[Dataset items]
+ + + + + + +

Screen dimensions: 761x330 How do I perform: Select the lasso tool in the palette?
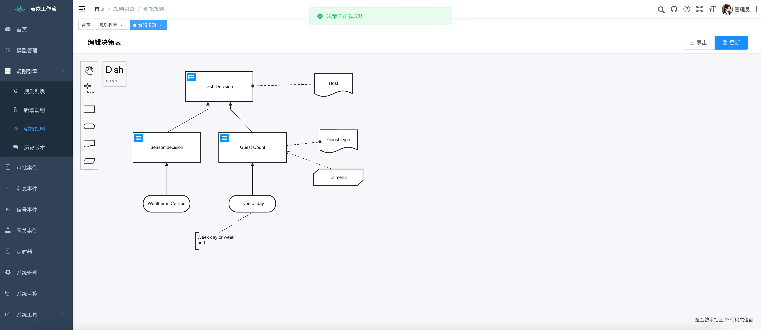pos(89,88)
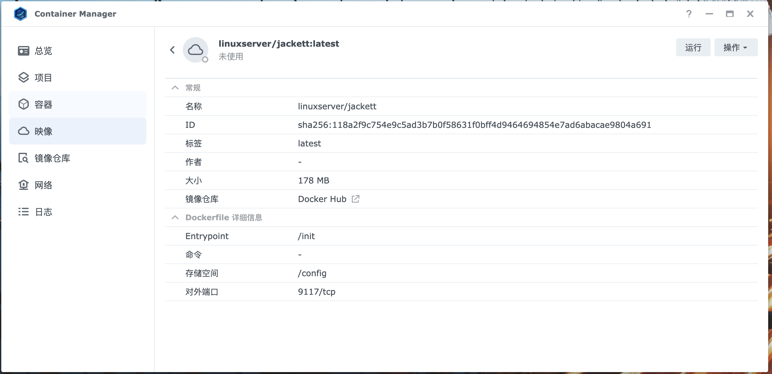Go back using the left arrow
The width and height of the screenshot is (772, 374).
coord(172,50)
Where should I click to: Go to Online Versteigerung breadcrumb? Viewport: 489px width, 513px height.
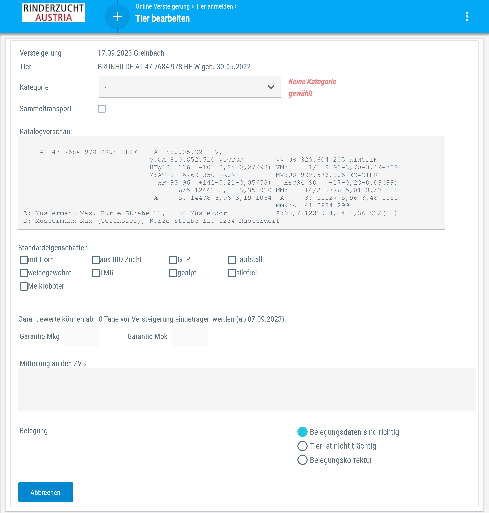tap(162, 7)
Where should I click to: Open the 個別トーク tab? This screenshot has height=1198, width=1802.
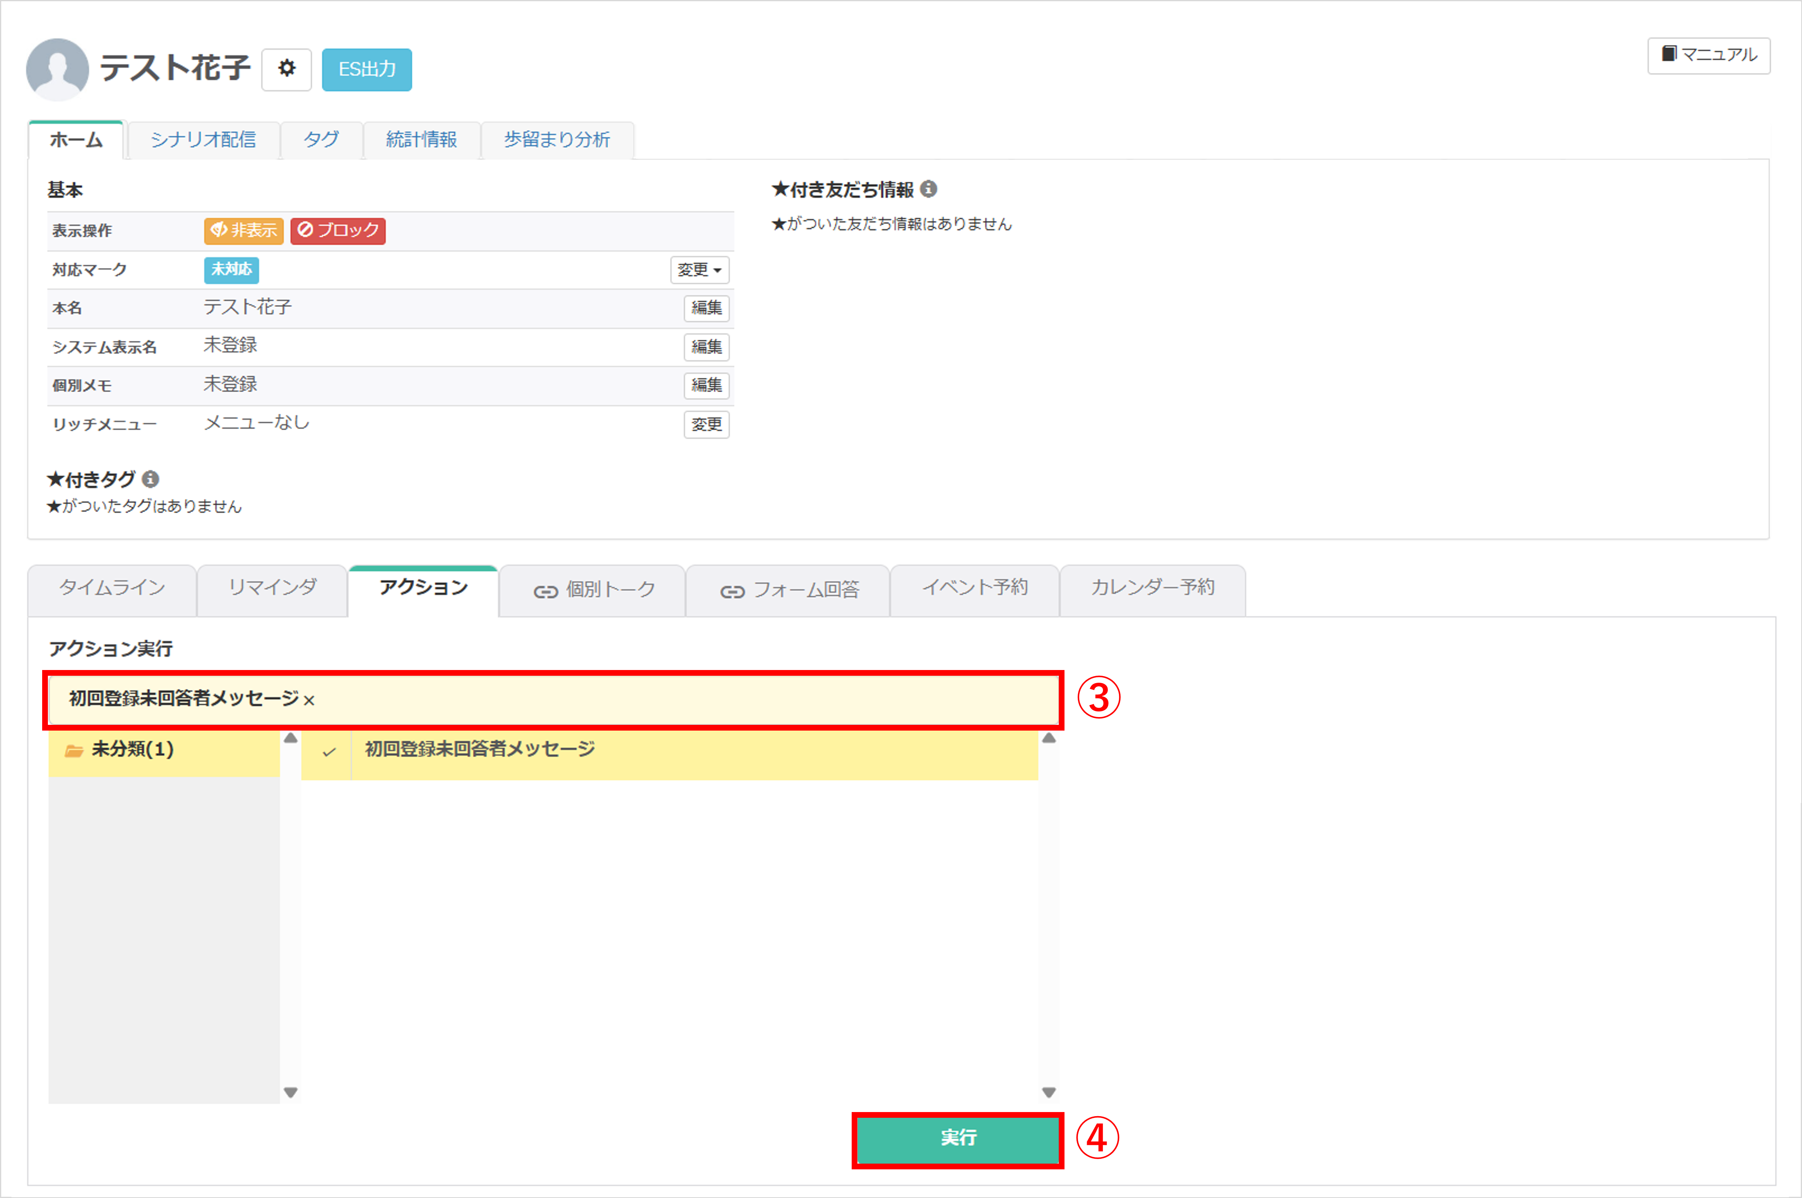coord(594,590)
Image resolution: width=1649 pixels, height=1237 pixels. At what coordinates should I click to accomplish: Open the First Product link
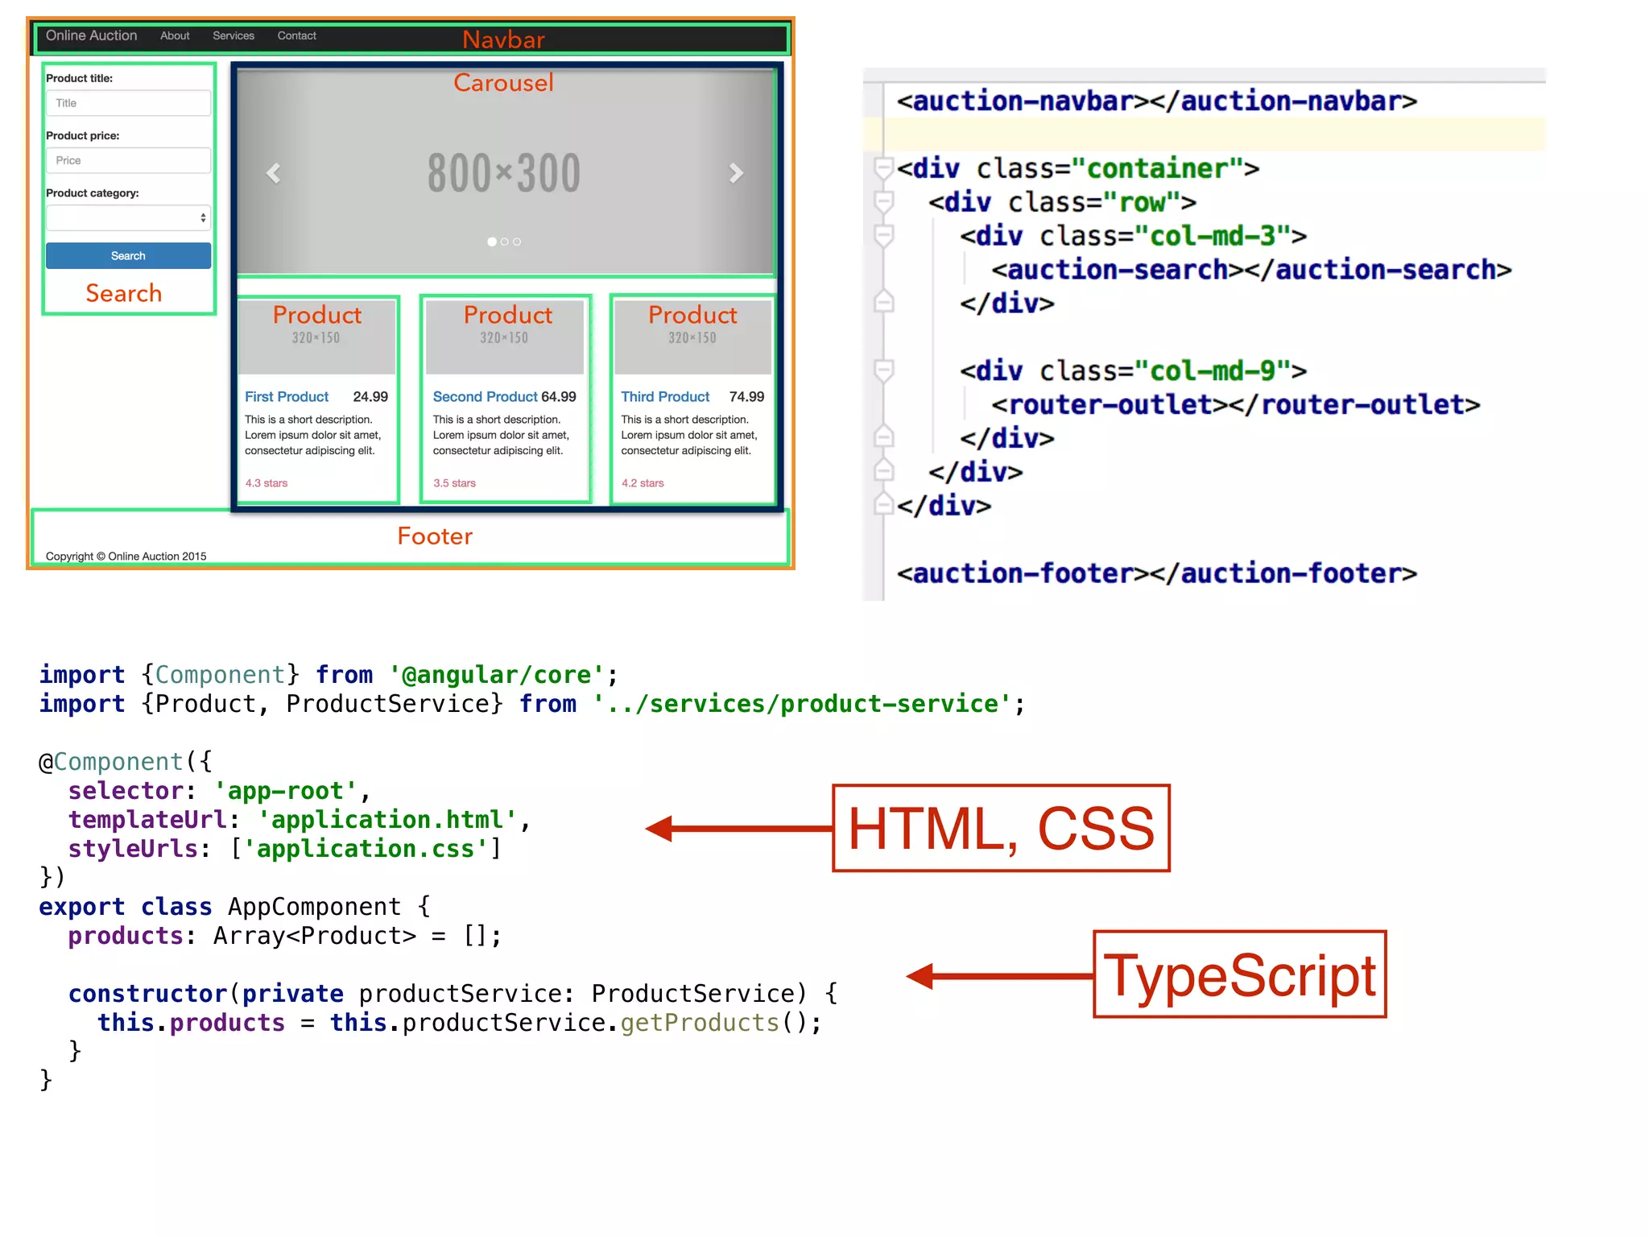(x=287, y=396)
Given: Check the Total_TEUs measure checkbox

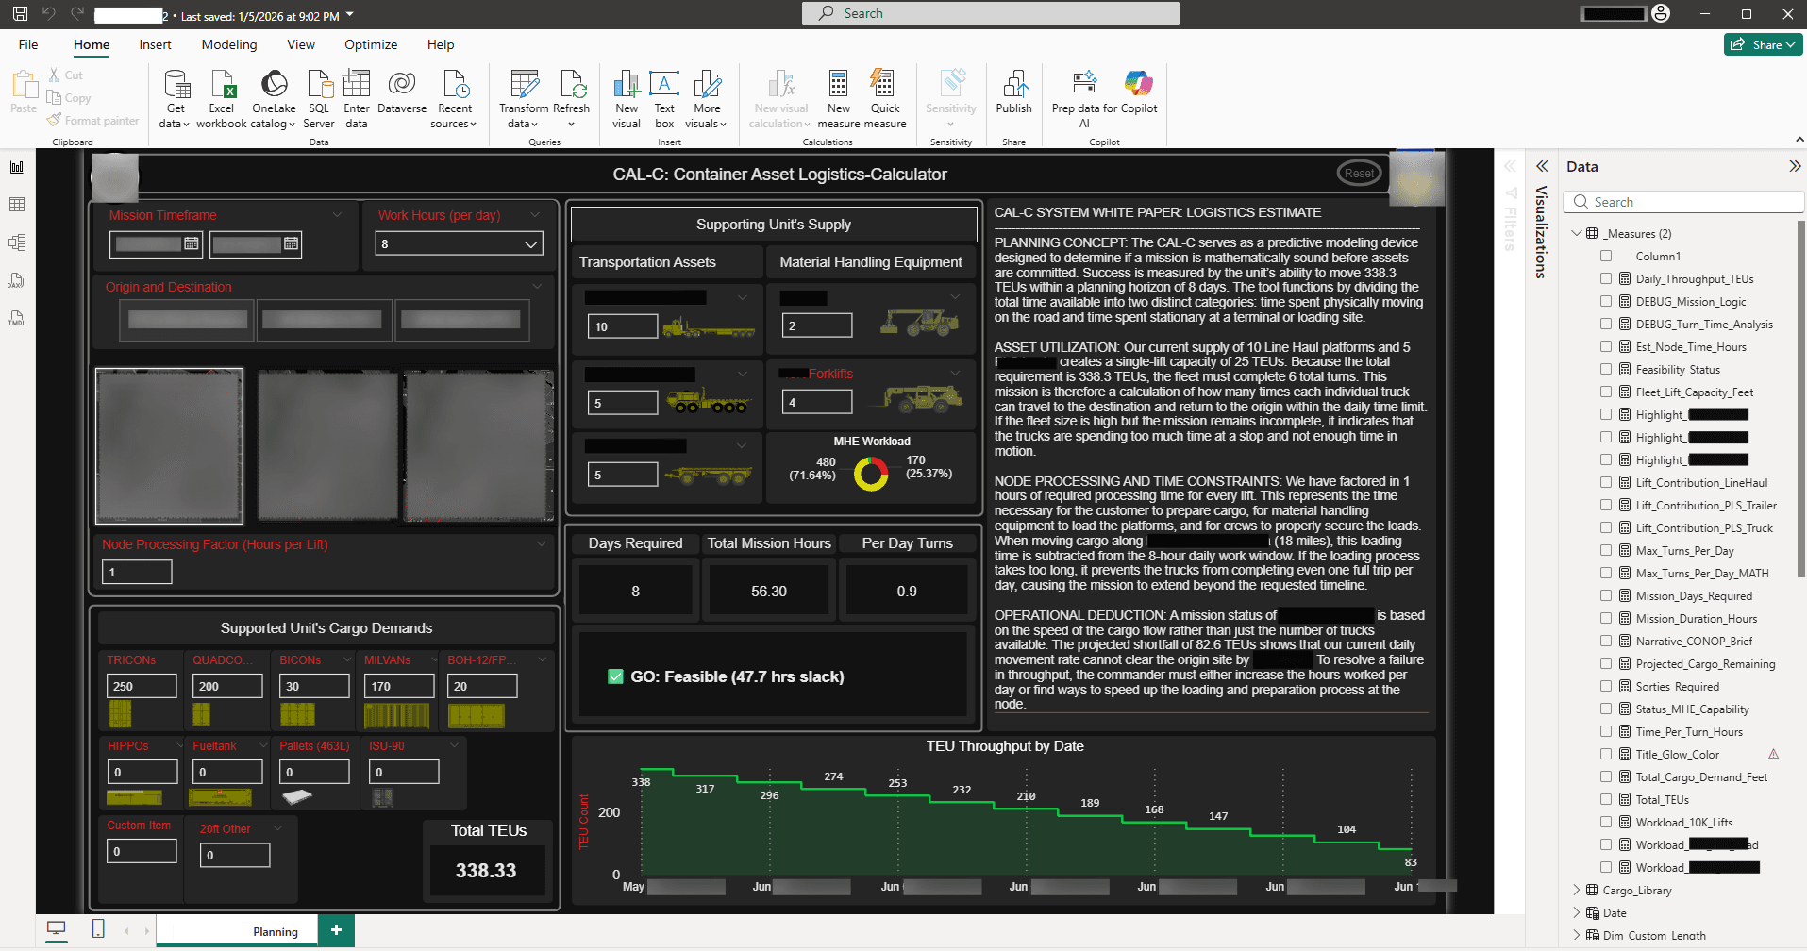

+ + + + + + +

> _Exercise_
Copy out the data above to the letter, and keep every picture out of it.

> _Response to the exercise_
Screen dimensions: 761x330 How do I perform: Select the lasso tool in the palette?
pos(89,88)
Go back using the left arrow
The width and height of the screenshot is (772, 374).
coord(172,50)
Where should I click to: Go to Online Versteigerung breadcrumb? Viewport: 489px width, 513px height.
tap(162, 7)
Where should I click to: Open the 個別トーク tab? This screenshot has height=1198, width=1802.
coord(594,590)
Image resolution: width=1649 pixels, height=1237 pixels. At what coordinates should I click to accomplish: Open the First Product link
(x=287, y=396)
Given: Check the Total_TEUs measure checkbox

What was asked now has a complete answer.